It's time for men to break the stigma. Dr. Kelvin Moses, Urologist at Vanderbilt University, shares why it's important to talk about prostate cancer screening.
"That’s very important because men in general and certainly black men... are maybe afraid," said Dr. Moses to SmartBridge Health at the 2018 ZERO Prostate Summit.
The statistics are grim when African Americans have the highest death rates for prostate cancer, according to the American Cancer Society. Meanwhile, only one-third of African-American men get a prostate screening after age 50.
"Prostate function deals with sexual function and urinary function and maybe not everybody is comfortable talking about that," said Dr. Moses.
Dr. Moses stresses the importance of getting comfortable talking about prostate cancer screenings because it can save a life.

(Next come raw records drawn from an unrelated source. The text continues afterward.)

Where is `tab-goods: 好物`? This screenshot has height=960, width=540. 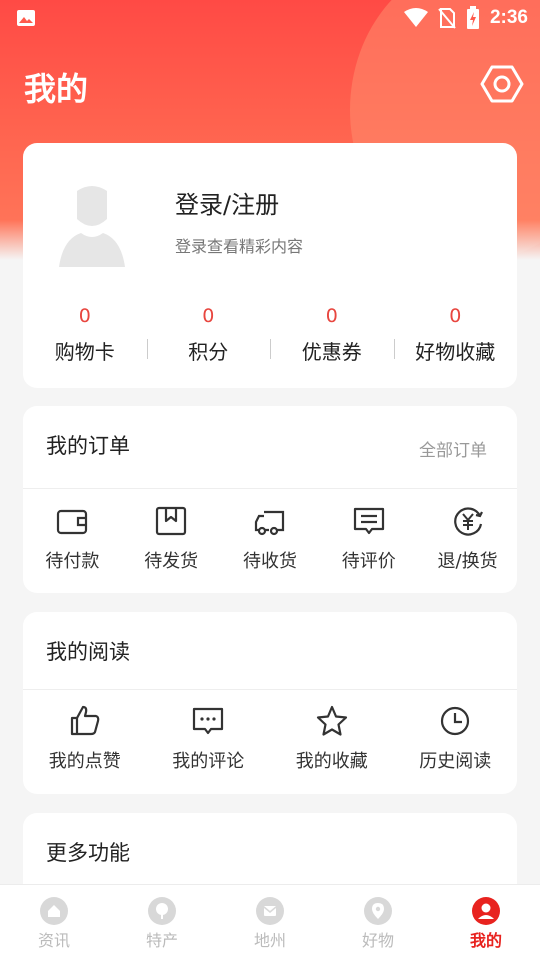 tab-goods: 好物 is located at coordinates (378, 922).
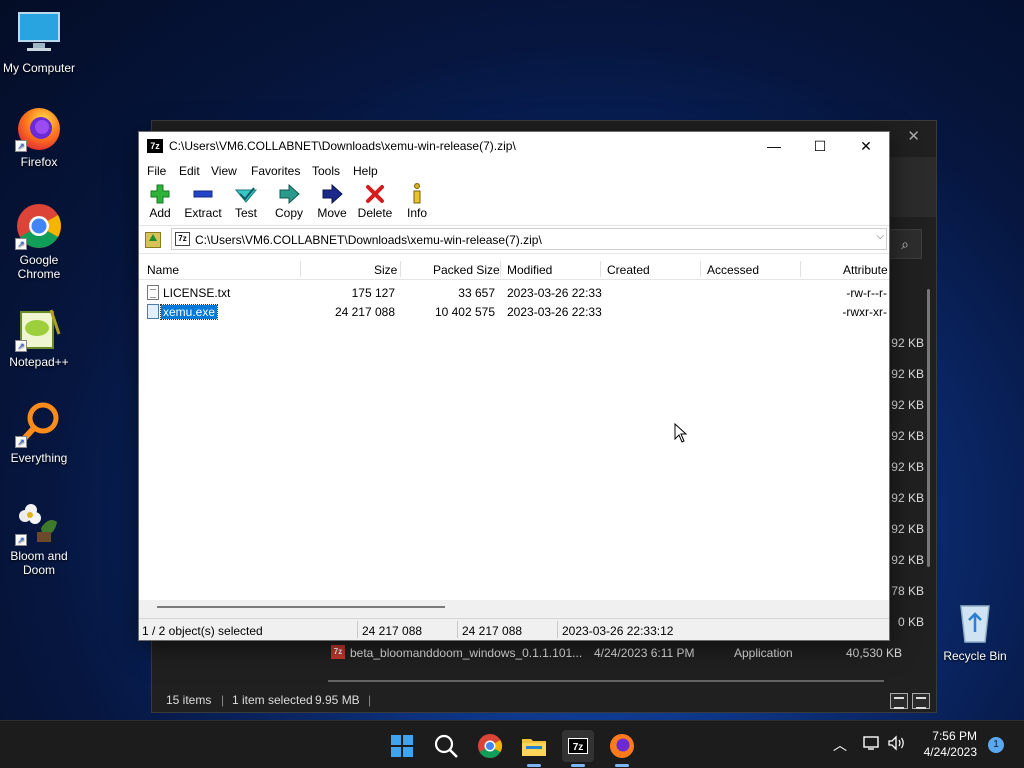 This screenshot has height=768, width=1024. I want to click on clock-date: 4/24/2023, so click(947, 752).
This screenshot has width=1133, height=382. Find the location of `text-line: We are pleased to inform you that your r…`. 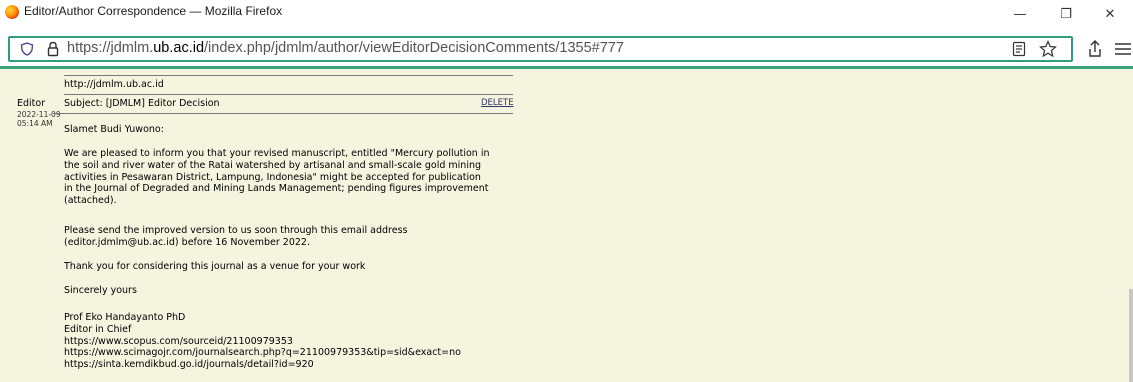

text-line: We are pleased to inform you that your r… is located at coordinates (277, 154).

"At least talk about it with your physician, knowing your family history as well, and maybe even discussing it within your organization such as churches or fraternities, where men are congregating. And talk honestly about it because if you don’t talk about it, you don’t know. Then that stigma will always stay there."
Dr. Moses also shares what to expect during a prostate cancer screening.
- Doctor talks about the risks and benefits of screening
- Blood test
- Physical exam of the rectum for nodules that may signal presence of prostate cancer
- Based on risk factors (age, PSA level, etc) doctor will determine if you need the next step in the screening process
- Prostate biopsy
Final advice from Dr. Moses to men: Get screened.